-- Begin Extract to read --
# Thread: How can any TB6560 driver design NOT violate the chips spec's?

1. My interpretation is that at a gross level the power dissipation calculation depends on the current through the output stage and the "on" resistance of the motor driver, independent of the voltage at which it is being driven, and independent of the heat sink. (The other factors that neilw20 mentioned are presumably operating as well.) Based on that calculation, the heat sink requirements can be estimated from the graphs.

But then I'm not an EE, just an annoying hobbyist, so YMMV...

2. Originally Posted by James Newton
So these things are really designed for 1 amp at 24 volts or maybe 2 amps at 12 volts WITH a reasonable heatsink. Half an amp at 40 volts.
Voltage doesn't affect the chip's power dissipation much. It's a pwm driver. It will handle 3.5 amps peak, which is equal to 2.45 amps RMS per coil.

3. Originally Posted by H500
Doorknob, I think their equation is wrong. Ignoring switching losses, the heat produced by the chip can be estimated as 2 x .5 ohm x 3.5amp x 3.5 amp x .7 = 8.5w
I would say it is a little presumptuous for jumping into that conclusion.

It is what it is, an equation to estimate the chip's PD, I would say. Don't stomping down too much onto an empirical formula provided in a spec sheet.

htrantx

4. Originally Posted by htrantx
I would say it is a little presumptuous for jumping into that conclusion.

It is what it is, an equation to estimate the chip's PD, I would say. Don't stomping down too much onto an empirical formula provided in a spec sheet.
-- End Extract to read --
-- Begin Records shown --
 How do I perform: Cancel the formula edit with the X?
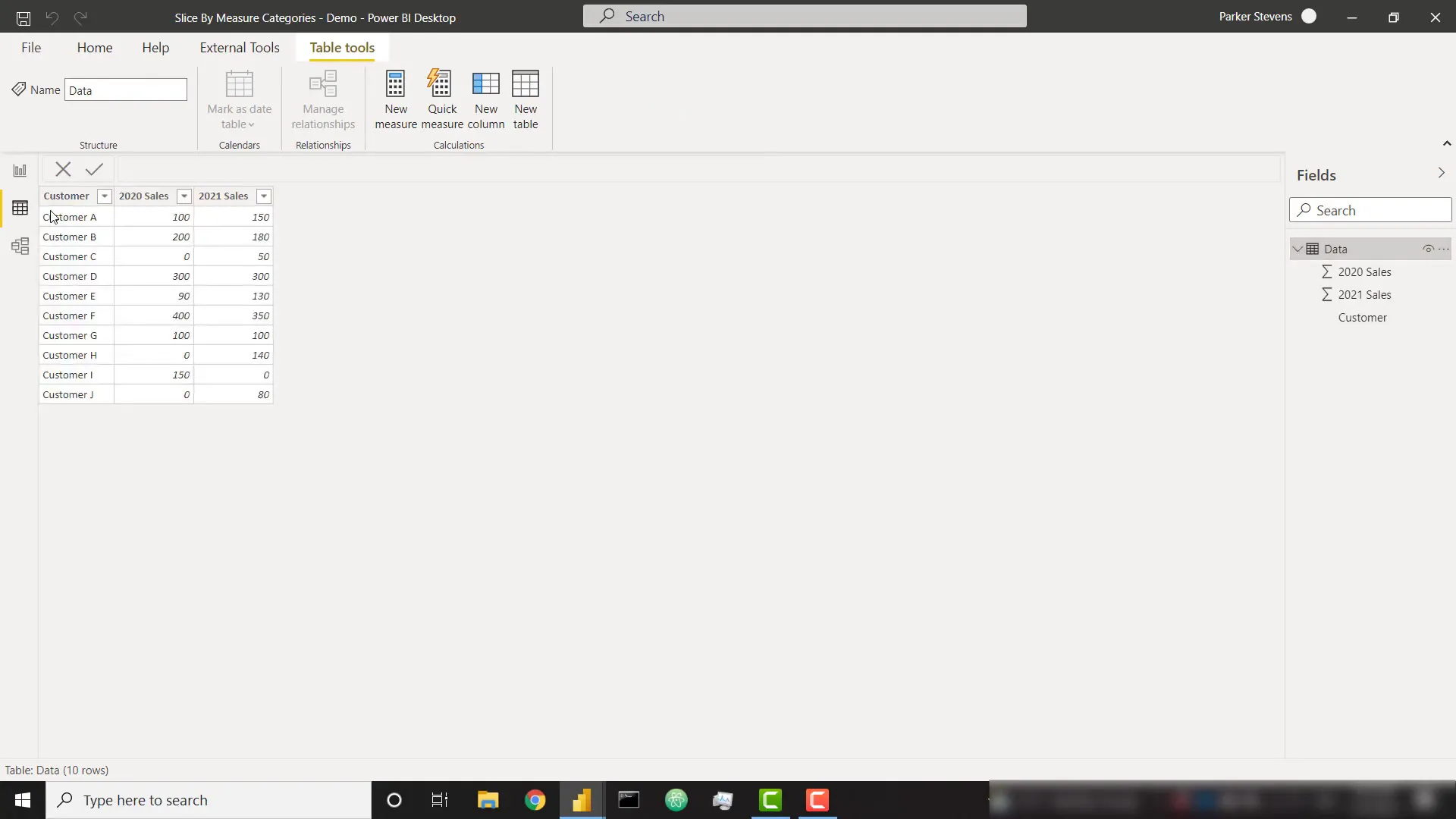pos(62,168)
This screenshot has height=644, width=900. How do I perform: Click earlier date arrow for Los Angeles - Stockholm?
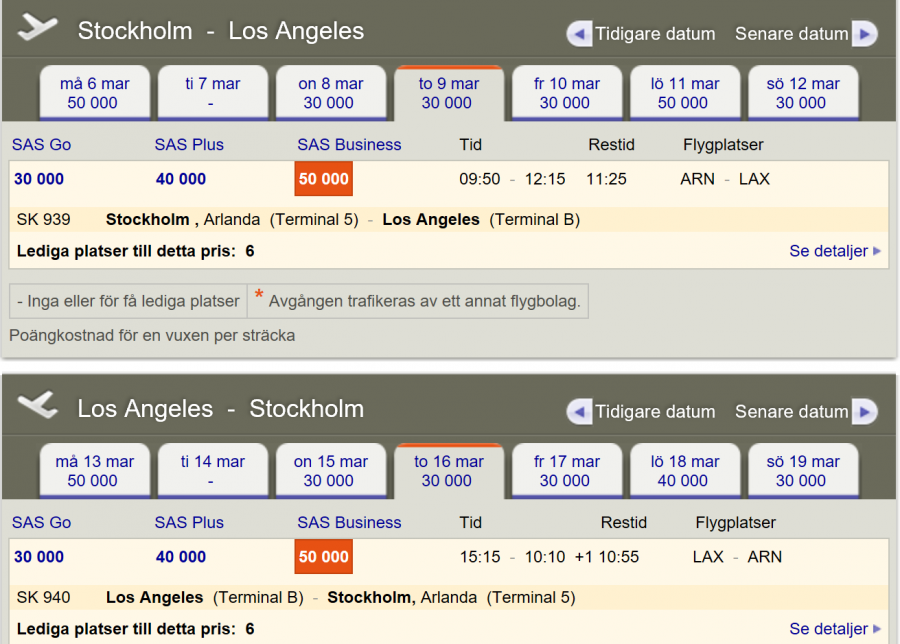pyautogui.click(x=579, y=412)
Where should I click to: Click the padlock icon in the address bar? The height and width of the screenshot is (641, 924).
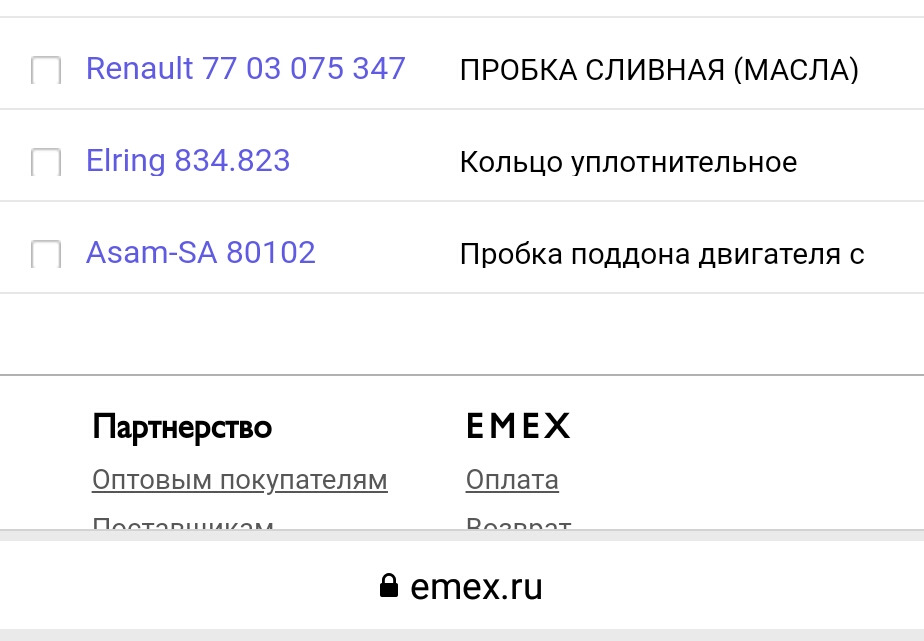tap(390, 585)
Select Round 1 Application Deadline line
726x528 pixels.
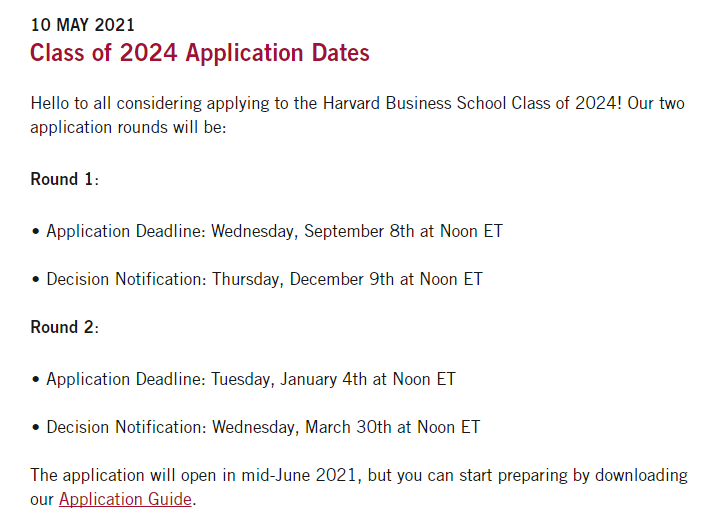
-- End Records shown --
#### [Problems to work on]
(1) According to the TB6560 thread, why does the driving voltage have little effect on the chip's power dissipation?
(2) Pick up the TB6560 thread after its final post and continue it with the next reply.
The rows above were drawn from a separate source and are unrelated to the thread.

#### [Set of answers]
(1) The voltage matters little because the chip is a PWM driver. Its dissipation therefore depends on the current through the output stage and the driver's "on" resistance rather than on the supply voltage.

(2)
htrantx
What makes you accept it without question, other than the fact that it's written in the datasheet? Power is normally equal to I^2 *R.

5. H500, you were right.

The equation in 11/13/2007 datasheet was a typo, and the spec was updated 03/24/09 and it is:

for 2-phase excitation:

P = VDD × IDD + (Ron(U + L) × Io × Io) × 2

6. I simply glossed over the second X Iout.

But you're still placing too much faith in supposed authorities.

7. The "2 x .5 ohm x 3.5amp x 3.5 amp x .7" from the datasheet is a simplification of the "Rds ON" losses, which is one of the switching losses of a switchmode driver;
2 (two phases in a motor)
0.5 ohm (Rds ON resistance of the switching FETs)
3.5amp x3.5amp (current squared)
0.7 (average current in one sine driving "phase")

However this does not include the dynamic switching losses, these can often be as high as the static Rds ON losses. The dynamic losses are because the IC does not switch instantly from OFF to ON, it can take a microsecond or more which adds up a lot when
the IC is chopping at 20 to 50kHz.

Also, the Rds ON value of 0.5 ohm is likely to be optimistic and will rise a LOT if the chip is hot, ie under heatsunk. I think 0.5 ohm sounds very optimistic for a bipolar driver (where current must go through 2 FETs and their skinny little SMD power leads).

Don't be surprised if that "8.5W" ends up being quite a bit more...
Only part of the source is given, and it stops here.